勝手気ままにライトノベルの感想を書いています。

「真・魔王降臨!1」感想

真・魔王降臨!1 (このライトノベルがすごい! 文庫)

真・魔王降臨!1 (このライトノベルがすごい! 文庫)

〈あらすじ〉
平凡な男子高校生・藤城耕作は、ある日街中で美しい少女と遭遇する。
中世の貴人のようなドレスを身に着け、背中に黒い羽を生やしたその少女は、転生した魔王を捜して魔界からやってきたと耕作に告げた――。
ウェブサイトでの公開時には『レイン』と並ぶ人気を博し、書籍化したものの発売直後に出版社都合で絶版になった幻の作品『魔王降臨!』が、6年の時を経てついに復活!
大幅修正と書き下ろし中編を追加し、文庫2冊に再構成して登場!

『魔王モノ』はここ数年良く題材になるけれど、これが6年前…実際に書いたのはもっと前となると確かに先見の明があったのかな(笑)絶版になってしまった6年前の方を知らないので何処がどう変わったかは分からない。起承転結がハッキリした、安定感のある内容でした。

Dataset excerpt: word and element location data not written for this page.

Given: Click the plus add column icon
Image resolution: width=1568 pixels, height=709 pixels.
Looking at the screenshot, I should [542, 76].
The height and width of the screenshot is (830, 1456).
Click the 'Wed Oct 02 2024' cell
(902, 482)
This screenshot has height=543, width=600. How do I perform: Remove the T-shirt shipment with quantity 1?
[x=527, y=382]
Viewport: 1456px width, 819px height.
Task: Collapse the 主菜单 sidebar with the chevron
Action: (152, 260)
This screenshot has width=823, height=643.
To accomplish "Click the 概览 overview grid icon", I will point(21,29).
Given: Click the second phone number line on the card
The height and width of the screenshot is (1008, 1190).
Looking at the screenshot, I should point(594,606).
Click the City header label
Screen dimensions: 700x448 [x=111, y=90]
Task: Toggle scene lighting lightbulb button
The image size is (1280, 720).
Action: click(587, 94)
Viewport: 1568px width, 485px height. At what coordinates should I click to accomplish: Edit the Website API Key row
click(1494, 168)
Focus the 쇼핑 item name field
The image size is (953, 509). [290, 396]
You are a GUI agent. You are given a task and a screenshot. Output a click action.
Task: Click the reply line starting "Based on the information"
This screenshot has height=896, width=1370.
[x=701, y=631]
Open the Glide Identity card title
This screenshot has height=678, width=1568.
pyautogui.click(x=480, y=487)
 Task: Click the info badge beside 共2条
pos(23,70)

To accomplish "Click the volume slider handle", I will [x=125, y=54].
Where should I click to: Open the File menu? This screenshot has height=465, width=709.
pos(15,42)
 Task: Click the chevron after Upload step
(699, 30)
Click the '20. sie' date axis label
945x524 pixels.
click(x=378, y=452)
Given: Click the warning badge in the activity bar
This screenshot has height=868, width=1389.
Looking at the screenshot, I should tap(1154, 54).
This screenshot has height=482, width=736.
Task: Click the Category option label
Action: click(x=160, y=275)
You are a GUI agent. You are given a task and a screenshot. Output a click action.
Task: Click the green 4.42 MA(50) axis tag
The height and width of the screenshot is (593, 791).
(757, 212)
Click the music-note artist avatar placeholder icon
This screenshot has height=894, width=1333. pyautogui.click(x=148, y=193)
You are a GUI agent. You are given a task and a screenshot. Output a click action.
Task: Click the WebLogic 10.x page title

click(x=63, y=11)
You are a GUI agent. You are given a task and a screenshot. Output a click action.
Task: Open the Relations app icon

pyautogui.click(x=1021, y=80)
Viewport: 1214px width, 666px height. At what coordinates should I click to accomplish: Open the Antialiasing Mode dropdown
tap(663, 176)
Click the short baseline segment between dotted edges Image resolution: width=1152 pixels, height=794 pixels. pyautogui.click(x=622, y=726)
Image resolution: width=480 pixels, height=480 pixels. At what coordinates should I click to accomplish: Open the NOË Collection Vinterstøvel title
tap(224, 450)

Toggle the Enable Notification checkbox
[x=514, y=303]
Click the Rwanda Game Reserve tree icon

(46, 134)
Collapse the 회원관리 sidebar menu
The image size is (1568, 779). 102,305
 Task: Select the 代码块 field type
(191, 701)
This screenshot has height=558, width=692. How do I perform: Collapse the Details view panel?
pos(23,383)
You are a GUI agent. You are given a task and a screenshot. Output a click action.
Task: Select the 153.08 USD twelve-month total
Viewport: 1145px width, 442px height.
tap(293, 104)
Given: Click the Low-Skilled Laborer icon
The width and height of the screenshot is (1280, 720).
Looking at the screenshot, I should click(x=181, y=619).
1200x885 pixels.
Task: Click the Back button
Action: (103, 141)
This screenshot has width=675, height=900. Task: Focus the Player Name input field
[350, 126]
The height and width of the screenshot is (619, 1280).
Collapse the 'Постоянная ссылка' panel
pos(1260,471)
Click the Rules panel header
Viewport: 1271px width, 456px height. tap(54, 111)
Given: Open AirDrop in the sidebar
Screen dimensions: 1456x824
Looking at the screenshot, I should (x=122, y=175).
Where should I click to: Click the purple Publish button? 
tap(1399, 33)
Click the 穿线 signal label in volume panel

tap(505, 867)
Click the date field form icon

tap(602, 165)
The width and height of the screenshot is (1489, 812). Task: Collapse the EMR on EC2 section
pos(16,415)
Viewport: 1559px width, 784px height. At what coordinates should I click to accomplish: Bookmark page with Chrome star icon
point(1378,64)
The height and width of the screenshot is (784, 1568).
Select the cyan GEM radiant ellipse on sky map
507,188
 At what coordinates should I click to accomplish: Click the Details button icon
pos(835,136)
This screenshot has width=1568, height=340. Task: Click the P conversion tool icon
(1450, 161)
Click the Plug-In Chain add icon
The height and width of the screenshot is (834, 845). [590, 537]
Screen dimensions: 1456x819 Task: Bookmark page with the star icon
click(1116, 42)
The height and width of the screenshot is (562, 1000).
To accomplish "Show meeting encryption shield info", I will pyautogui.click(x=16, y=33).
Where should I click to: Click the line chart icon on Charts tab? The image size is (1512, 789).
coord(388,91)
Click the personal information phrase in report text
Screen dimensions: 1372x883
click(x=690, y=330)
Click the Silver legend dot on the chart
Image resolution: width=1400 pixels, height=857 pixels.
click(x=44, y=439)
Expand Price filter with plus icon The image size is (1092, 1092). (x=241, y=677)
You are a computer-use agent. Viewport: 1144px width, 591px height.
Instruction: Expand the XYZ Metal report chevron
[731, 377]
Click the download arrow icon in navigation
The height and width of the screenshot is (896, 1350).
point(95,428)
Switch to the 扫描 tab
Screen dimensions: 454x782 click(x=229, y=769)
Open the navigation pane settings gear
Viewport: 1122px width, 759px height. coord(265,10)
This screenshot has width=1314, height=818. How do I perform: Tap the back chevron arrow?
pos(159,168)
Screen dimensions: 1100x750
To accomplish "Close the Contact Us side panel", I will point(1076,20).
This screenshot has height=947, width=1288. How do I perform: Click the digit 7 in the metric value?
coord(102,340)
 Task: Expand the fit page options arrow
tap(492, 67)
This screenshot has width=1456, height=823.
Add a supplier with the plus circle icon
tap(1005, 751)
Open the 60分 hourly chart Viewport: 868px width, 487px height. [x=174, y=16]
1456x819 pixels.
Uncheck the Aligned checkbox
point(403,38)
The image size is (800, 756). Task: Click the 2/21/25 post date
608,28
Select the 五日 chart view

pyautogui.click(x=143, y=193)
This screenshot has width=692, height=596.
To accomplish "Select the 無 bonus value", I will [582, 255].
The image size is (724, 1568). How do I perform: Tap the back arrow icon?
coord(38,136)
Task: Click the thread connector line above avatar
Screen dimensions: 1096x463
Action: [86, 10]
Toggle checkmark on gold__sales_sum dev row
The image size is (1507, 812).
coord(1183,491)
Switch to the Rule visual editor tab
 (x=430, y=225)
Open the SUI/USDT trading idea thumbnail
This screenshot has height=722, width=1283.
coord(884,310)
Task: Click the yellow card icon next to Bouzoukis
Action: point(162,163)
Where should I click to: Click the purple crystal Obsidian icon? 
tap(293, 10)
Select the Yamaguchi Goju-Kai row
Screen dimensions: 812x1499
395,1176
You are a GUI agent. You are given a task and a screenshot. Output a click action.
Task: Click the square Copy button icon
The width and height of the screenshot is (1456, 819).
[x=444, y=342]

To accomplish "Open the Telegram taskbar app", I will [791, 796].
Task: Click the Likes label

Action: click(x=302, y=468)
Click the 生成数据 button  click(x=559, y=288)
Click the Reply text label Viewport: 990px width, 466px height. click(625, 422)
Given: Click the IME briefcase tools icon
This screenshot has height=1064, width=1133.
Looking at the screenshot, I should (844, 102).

人が良い以外はこれといった取り柄のない平凡な高校生・藤城耕作は不良に絡まれ危機に陥っていた。その状況を救ったのが金髪の美少女エリシアル。人間界とは別の次元に存在する魔界でも屈指の実力者であるエリシアルは、主として慕う魔王がこちらの世界で転生したことを知り、やってきたという。とんでもない話に戸惑う耕作であったが、不良を蹴散らす際に見た超常現象は紛れもない現実。またエリシアルは転生した魔王を捜すため、耕作を半ば強引に従え同居することになる。

平凡な少年とは言うが、柔軟性に優れているのか。耕作よ、非現実的な状況を受け入れるまでの流れが速いぞ(笑)腕っ節が強い訳でもないのに、守るべき女の子のため行動できる耕作には好感が持てる…まああそこで動かなかったら主人公の資格ないですが。
死んだ魔王を父親のように想い、慕っていたエリシアルは強力な魔人ではあるものの、こと主のこととなると狼狽こともある。その辺りは普通の女の子なんだな、と。
耕作が実は転生した魔王…と思うところだが、ところがどっこい!違う人でした!という展開に。しかしそうなると耕作の存在意義が分からなくなってしまうので、思った通りの展開に戻ってくる。うん、この物語は意外性よりも安定感だよねえ。
始まりの物語といった構成のため、登場人物が出揃った次回からが本番かな。